Task instructions
Copy out the lines from the one with "beside Centre Avenue" up to and including the one with "point(100,242)", substituting "gallery icon" for "museum icon" and keeping all else the same.
--- start Listing ---
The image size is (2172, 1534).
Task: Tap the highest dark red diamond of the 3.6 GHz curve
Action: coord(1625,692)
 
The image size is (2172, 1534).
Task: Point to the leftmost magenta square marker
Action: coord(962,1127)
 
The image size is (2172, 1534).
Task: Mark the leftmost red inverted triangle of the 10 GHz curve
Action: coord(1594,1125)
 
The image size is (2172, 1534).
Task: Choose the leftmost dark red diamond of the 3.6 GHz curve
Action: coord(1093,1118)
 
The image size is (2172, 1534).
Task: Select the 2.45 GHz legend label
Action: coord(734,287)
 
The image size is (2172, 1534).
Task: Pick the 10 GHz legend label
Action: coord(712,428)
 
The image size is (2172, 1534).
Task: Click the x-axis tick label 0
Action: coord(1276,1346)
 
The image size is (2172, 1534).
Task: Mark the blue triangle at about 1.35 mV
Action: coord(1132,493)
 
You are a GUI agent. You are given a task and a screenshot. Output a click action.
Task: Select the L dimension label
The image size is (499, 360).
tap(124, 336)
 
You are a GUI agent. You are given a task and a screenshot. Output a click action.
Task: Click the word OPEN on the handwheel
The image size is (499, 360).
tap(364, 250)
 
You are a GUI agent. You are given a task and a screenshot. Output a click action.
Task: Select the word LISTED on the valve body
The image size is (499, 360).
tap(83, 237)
--- end Listing ---
--- start Listing ---
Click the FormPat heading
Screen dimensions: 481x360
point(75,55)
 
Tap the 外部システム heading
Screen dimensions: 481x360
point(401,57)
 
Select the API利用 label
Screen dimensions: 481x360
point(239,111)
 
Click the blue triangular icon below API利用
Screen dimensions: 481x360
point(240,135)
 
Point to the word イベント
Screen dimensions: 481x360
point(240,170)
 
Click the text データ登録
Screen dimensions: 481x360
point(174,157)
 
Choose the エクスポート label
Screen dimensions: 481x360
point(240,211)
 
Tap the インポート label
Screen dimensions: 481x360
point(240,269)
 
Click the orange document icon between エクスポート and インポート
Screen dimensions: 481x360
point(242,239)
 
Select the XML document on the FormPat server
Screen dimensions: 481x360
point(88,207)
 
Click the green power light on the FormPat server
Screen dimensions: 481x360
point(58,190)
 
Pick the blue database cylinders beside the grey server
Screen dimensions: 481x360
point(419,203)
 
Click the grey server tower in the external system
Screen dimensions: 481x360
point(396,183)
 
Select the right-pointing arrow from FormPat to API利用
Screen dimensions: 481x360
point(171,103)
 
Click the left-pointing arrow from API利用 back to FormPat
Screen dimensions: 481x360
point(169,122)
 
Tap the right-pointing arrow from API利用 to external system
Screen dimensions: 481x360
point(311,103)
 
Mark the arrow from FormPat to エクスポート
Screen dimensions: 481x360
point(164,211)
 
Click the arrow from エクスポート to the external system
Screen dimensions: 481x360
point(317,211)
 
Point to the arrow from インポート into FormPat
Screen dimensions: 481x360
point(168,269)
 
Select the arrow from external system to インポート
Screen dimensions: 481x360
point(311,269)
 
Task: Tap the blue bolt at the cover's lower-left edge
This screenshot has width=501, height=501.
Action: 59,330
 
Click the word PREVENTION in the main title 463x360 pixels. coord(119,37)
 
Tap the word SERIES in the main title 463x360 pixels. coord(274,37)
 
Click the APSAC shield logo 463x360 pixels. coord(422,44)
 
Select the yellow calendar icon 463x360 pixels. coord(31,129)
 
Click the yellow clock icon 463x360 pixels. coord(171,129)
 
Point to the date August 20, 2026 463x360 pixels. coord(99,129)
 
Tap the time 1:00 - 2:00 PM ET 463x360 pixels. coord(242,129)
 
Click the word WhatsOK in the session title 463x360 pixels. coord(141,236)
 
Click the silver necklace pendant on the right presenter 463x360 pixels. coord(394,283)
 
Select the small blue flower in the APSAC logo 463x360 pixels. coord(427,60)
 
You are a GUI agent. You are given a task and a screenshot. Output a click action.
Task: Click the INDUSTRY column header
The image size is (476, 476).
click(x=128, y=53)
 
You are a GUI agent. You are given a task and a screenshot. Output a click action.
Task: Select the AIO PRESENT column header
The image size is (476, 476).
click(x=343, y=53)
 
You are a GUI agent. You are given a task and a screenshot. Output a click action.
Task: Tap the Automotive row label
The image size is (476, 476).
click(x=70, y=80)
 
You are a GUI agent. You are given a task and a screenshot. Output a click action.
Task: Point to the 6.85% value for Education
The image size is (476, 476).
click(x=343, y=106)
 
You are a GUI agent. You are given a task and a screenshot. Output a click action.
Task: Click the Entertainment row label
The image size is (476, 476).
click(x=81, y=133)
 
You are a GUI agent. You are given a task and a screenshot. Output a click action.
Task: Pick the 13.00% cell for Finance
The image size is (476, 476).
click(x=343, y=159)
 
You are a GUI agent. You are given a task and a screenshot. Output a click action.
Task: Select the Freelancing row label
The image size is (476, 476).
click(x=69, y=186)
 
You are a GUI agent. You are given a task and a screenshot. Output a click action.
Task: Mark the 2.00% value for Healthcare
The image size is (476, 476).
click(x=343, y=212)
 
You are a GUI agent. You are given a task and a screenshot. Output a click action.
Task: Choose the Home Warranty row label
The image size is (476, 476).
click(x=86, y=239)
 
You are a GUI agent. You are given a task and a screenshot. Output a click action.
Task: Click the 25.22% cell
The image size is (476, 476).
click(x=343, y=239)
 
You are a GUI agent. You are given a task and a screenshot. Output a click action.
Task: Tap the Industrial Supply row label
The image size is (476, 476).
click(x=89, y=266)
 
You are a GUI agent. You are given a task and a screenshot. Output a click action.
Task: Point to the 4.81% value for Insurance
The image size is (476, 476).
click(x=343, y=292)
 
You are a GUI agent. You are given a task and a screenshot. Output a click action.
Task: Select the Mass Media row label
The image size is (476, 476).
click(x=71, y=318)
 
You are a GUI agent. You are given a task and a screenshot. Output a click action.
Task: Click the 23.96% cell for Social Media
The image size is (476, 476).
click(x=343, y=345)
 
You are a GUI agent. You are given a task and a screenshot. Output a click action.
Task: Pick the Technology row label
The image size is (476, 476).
--- end Listing ---
--- start Listing ---
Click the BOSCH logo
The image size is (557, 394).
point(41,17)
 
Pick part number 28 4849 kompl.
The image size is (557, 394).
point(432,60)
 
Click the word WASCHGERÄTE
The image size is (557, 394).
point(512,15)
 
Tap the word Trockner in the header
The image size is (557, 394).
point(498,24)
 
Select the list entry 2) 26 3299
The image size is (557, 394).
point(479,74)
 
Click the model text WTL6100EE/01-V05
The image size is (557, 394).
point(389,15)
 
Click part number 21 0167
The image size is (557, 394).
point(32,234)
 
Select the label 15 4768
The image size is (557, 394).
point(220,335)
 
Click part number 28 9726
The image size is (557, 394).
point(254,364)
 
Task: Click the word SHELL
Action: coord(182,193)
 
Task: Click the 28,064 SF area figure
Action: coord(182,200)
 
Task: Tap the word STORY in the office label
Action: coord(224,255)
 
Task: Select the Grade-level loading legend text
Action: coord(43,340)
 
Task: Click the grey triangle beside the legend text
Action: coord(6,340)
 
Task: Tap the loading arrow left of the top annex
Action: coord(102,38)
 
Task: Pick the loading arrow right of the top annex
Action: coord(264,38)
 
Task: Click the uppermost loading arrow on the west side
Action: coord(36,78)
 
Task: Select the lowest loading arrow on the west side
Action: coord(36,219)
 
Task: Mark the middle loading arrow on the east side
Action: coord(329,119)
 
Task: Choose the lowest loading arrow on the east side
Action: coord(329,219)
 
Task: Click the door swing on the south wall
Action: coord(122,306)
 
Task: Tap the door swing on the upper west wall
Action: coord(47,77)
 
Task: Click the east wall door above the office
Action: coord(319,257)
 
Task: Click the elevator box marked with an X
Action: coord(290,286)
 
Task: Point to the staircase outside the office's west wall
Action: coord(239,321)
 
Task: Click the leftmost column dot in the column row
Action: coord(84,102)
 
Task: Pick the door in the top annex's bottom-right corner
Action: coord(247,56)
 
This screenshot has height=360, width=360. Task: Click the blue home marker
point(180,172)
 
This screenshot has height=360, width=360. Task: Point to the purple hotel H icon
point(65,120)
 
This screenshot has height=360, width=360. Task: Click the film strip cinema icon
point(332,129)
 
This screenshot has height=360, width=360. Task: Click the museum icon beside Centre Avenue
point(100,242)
--- end Listing ---
Written answer
This screenshot has height=360, width=360. Task: Click the gallery icon beside Centre Avenue
point(100,242)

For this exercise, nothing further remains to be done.